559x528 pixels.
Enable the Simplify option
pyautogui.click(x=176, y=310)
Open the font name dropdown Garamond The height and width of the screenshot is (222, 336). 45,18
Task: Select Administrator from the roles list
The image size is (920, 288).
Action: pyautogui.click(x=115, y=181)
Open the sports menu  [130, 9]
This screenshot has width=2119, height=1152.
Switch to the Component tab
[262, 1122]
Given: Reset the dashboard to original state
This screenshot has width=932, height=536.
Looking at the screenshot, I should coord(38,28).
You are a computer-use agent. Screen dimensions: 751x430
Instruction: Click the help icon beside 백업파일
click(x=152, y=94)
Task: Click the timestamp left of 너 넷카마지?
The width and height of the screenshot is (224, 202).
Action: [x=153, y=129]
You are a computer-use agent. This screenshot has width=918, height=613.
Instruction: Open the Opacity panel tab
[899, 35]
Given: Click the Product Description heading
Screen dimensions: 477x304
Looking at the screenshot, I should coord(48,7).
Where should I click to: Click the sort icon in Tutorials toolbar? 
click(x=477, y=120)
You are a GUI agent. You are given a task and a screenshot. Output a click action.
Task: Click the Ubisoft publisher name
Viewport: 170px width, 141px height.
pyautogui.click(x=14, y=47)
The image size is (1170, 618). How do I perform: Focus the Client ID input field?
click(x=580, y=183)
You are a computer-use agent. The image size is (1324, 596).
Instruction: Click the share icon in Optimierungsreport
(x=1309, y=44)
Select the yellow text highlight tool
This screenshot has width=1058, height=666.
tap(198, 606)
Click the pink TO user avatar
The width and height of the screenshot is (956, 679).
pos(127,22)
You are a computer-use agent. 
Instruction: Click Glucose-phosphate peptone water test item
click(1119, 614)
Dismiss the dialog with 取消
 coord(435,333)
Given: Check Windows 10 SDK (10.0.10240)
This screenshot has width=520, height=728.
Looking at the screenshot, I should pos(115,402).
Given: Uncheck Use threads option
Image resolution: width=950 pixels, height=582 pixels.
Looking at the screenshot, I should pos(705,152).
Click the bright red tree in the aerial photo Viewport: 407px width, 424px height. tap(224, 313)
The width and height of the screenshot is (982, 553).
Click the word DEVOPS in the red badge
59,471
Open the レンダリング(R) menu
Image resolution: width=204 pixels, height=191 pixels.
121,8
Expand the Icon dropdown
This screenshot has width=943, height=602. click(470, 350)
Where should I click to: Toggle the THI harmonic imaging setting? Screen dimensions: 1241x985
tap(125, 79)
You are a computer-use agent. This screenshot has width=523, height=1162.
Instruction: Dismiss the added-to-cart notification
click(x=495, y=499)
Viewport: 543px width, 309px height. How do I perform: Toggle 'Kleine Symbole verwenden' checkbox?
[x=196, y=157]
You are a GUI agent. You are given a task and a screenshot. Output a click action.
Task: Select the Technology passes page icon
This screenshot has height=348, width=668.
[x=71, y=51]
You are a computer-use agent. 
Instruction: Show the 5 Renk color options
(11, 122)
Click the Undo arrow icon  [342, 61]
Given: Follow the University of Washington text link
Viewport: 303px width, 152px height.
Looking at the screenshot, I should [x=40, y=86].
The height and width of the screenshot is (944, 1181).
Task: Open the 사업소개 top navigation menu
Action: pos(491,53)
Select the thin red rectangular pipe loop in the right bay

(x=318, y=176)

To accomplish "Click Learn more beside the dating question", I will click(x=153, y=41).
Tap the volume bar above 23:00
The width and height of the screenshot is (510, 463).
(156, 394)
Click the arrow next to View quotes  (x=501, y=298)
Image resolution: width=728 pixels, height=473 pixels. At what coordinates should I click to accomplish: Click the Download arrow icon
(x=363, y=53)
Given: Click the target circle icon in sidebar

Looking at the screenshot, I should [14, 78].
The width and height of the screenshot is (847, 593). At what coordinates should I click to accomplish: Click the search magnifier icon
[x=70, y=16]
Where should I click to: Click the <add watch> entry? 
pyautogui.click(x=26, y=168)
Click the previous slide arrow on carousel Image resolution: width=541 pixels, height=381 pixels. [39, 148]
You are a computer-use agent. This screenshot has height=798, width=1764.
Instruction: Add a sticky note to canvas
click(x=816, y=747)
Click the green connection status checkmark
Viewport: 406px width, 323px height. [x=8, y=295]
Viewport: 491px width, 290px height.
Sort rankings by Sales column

---

Convert all the lines above into a Markdown table with two columns, Row and Line, numbering each row and leaving out blank lines.

▶ [Worked solution]:
| Row | Line |
|---|---|
| 1 | 559x528 pixels. |
| 2 | Enable the Simplify option |
| 3 | pyautogui.click(x=176, y=310) |
| 4 | Open the font name dropdown Garamond The height and width of the screenshot is (222, 336). 45,18 |
| 5 | Task: Select Administrator from the roles list |
| 6 | The image size is (920, 288). |
| 7 | Action: pyautogui.click(x=115, y=181) |
| 8 | Open the sports menu  [130, 9] |
| 9 | This screenshot has width=2119, height=1152. |
| 10 | Switch to the Component tab |
| 11 | [262, 1122] |
| 12 | Given: Reset the dashboard to original state |
| 13 | This screenshot has width=932, height=536. |
| 14 | Looking at the screenshot, I should coord(38,28). |
| 15 | You are a computer-use agent. Screen dimensions: 751x430 |
| 16 | Instruction: Click the help icon beside 백업파일 |
| 17 | click(x=152, y=94) |
| 18 | Task: Click the timestamp left of 너 넷카마지? |
| 19 | The width and height of the screenshot is (224, 202). |
| 20 | Action: [x=153, y=129] |
| 21 | You are a computer-use agent. This screenshot has width=918, height=613. |
| 22 | Instruction: Open the Opacity panel tab |
| 23 | [899, 35] |
| 24 | Given: Click the Product Description heading |
| 25 | Screen dimensions: 477x304 |
| 26 | Looking at the screenshot, I should coord(48,7). |
| 27 | Where should I click to: Click the sort icon in Tutorials toolbar?  |
| 28 | click(x=477, y=120) |
| 29 | You are a GUI agent. You are given a task and a screenshot. Output a click action. |
| 30 | Task: Click the Ubisoft publisher name |
| 31 | Viewport: 170px width, 141px height. |
| 32 | pyautogui.click(x=14, y=47) |
| 33 | The image size is (1170, 618). How do I perform: Focus the Client ID input field? |
| 34 | click(x=580, y=183) |
| 35 | You are a computer-use agent. The image size is (1324, 596). |
| 36 | Instruction: Click the share icon in Optimierungsreport |
| 37 | (x=1309, y=44) |
| 38 | Select the yellow text highlight tool |
| 39 | This screenshot has width=1058, height=666. |
| 40 | tap(198, 606) |
| 41 | Click the pink TO user avatar |
| 42 | The width and height of the screenshot is (956, 679). |
| 43 | pos(127,22) |
| 44 | You are a computer-use agent.  |
| 45 | Instruction: Click Glucose-phosphate peptone water test item |
| 46 | click(1119, 614) |
| 47 | Dismiss the dialog with 取消 |
| 48 |  coord(435,333) |
| 49 | Given: Check Windows 10 SDK (10.0.10240) |
| 50 | This screenshot has width=520, height=728. |
| 51 | Looking at the screenshot, I should pos(115,402). |
| 52 | Given: Uncheck Use threads option |
| 53 | Image resolution: width=950 pixels, height=582 pixels. |
| 54 | Looking at the screenshot, I should pos(705,152). |
| 55 | Click the bright red tree in the aerial photo Viewport: 407px width, 424px height. tap(224, 313) |
| 56 | The width and height of the screenshot is (982, 553). |
| 57 | Click the word DEVOPS in the red badge |
| 58 | 59,471 |
| 59 | Open the レンダリング(R) menu |
| 60 | Image resolution: width=204 pixels, height=191 pixels. |
| 61 | 121,8 |
| 62 | Expand the Icon dropdown |
| 63 | This screenshot has width=943, height=602. click(470, 350) |
| 64 | Where should I click to: Toggle the THI harmonic imaging setting? Screen dimensions: 1241x985 |
| 65 | tap(125, 79) |
| 66 | You are a computer-use agent. This screenshot has width=523, height=1162. |
| 67 | Instruction: Dismiss the added-to-cart notification |
| 68 | click(x=495, y=499) |
| 69 | Viewport: 543px width, 309px height. How do I perform: Toggle 'Kleine Symbole verwenden' checkbox? |
| 70 | [x=196, y=157] |
| 71 | You are a GUI agent. You are given a task and a screenshot. Output a click action. |
| 72 | Task: Select the Technology passes page icon |
| 73 | This screenshot has height=348, width=668. |
| 74 | [x=71, y=51] |
| 75 | You are a computer-use agent.  |
| 76 | Instruction: Show the 5 Renk color options |
| 77 | (11, 122) |
| 78 | Click the Undo arrow icon  [342, 61] |
| 79 | Given: Follow the University of Washington text link |
| 80 | Viewport: 303px width, 152px height. |
| 81 | Looking at the screenshot, I should [x=40, y=86]. |
| 82 | The height and width of the screenshot is (944, 1181). |
| 83 | Task: Open the 사업소개 top navigation menu |
| 84 | Action: pos(491,53) |
| 85 | Select the thin red rectangular pipe loop in the right bay |
| 86 | (x=318, y=176) |
| 87 | To accomplish "Click Learn more beside the dating question", I will click(x=153, y=41). |
| 88 | Tap the volume bar above 23:00 |
| 89 | The width and height of the screenshot is (510, 463). |
| 90 | (156, 394) |
| 91 | Click the arrow next to View quotes  (x=501, y=298) |
| 92 | Image resolution: width=728 pixels, height=473 pixels. At what coordinates should I click to accomplish: Click the Download arrow icon |
| 93 | (x=363, y=53) |
| 94 | Given: Click the target circle icon in sidebar |
| 95 | Looking at the screenshot, I should [14, 78]. |
| 96 | The width and height of the screenshot is (847, 593). At what coordinates should I click to accomplish: Click the search magnifier icon |
| 97 | [x=70, y=16] |
| 98 | Where should I click to: Click the <add watch> entry?  |
| 99 | pyautogui.click(x=26, y=168) |
| 100 | Click the previous slide arrow on carousel Image resolution: width=541 pixels, height=381 pixels. [39, 148] |
| 101 | You are a computer-use agent. This screenshot has height=798, width=1764. |
| 102 | Instruction: Add a sticky note to canvas |
| 103 | click(x=816, y=747) |
| 104 | Click the green connection status checkmark |
| 105 | Viewport: 406px width, 323px height. [x=8, y=295] |
| 106 | Viewport: 491px width, 290px height. |
| 107 | Sort rankings by Sales column |